По своей разрушительности и своей повсеместности Вторая мировая война далеко затмевает Первую. И потому поразительно, что в отличие от того первого конфликта она не дала почти никакого толчка к сходным усилиям по переосмыслению человеческого существования. Конечно, интеллектуальный ответ на нее появился, но, как оказалось, он совершенно не соответствовал общему настрою. И потому такие важные работы, как работа Макса Хоркхаймера и Теодора Адорно «Диалектика просвещения», подлинное свое влияние оказали десятилетия спустя. Как я уже говорил выше, различие между эхом войны после 1945-го и после 1918-го состоит в силе разрушения, этими войнами вызванной. В смысле географии только вторая из войн может действительно называться «мировой». Оценки общего числа жертв очень разные, но цифры, которые можно встретить в Musee de l’armée de Paris, дают нам серьезную основу для сравнений. В Первой мировой войне больше всех пострадала Франция, насчитывавшая 1,37 миллиона жертв; во Второй мировой войне больше всего жертв было на стороне Советского Союза: 26,6 миллиона жизней. И Первая мировая война не дает никаких параллелей более чем к шести миллионам людей, убитых в немецких лагерях между 1939 и 1945 годами, и ничто в ней не соответствует неизвестному, но еще большему числу мужчин, женщин и детей, загубленных при других – но одинаково страшных – обстоятельствах в Советском Союзе, Японии и других местах.

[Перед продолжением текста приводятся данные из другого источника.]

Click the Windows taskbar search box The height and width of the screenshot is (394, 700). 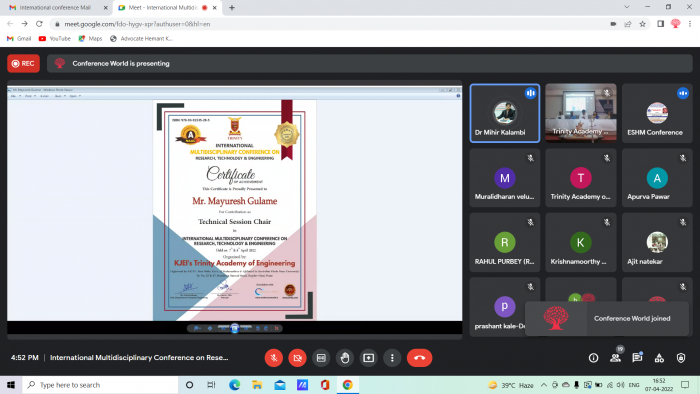[100, 385]

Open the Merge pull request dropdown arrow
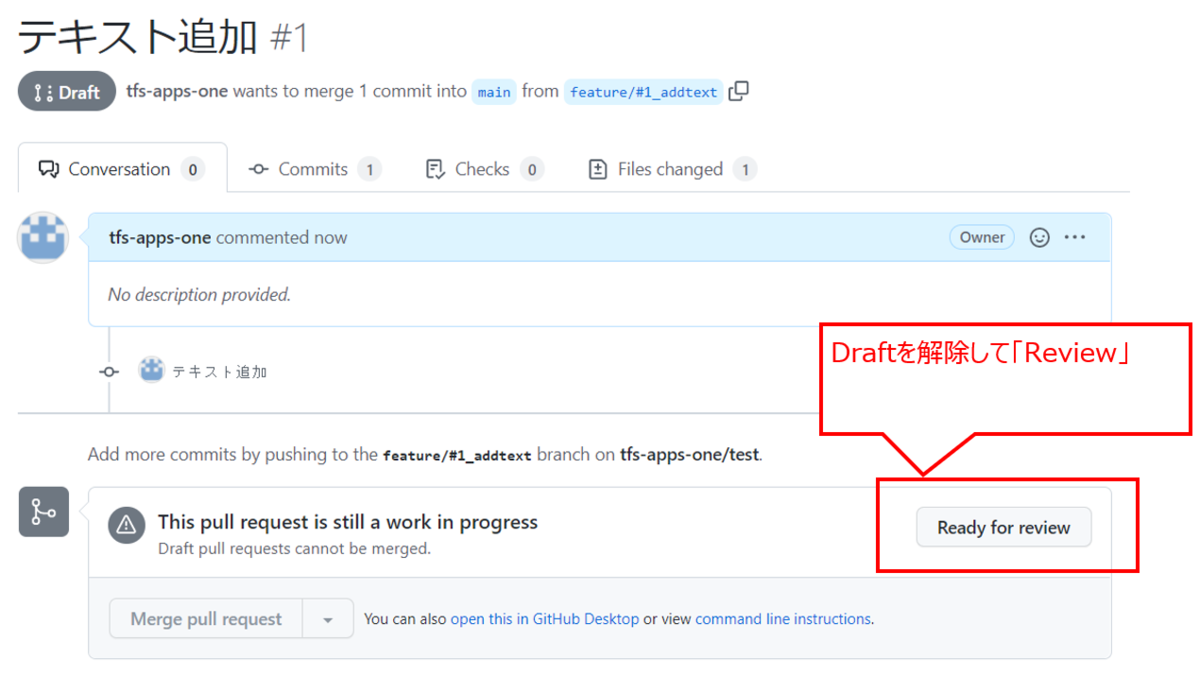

Но самая главная разница между этими войнами, та, что, можно сказать, в «антропологической» перспективе не дает их сравнивать, – это та, что не допускает как раз количественного толкования. Эта разница кроется, во-первых, в холодном совершенстве индустриализированной казни, разработанной немецкой СС, а во-вторых – в той границе, которую переступили немецкие и японские военные лидеры, когда, осознав, что война ими проиграна, начали размышлять над возможностью тотального самоуничтожения нации и даже глобального уничтожения человечества. 6 августа 1945 года, когда ядерная бомба впервые взорвалась над городом, образ коллективного национального самоубийства, распространяемый и на все человечество, превратился в ту легко достижимую материальную возможность, которую человечество не сможет позабыть никогда. Мы знаем – скорее по лицам, увековеченным на немногочисленных фотографиях, чем по свидетельствам очевидцев, – что жители Хиросимы, пережившие этот момент, полагали, что переживают начало конца света. И никакого времени не хватит, чтобы доказать им обратное.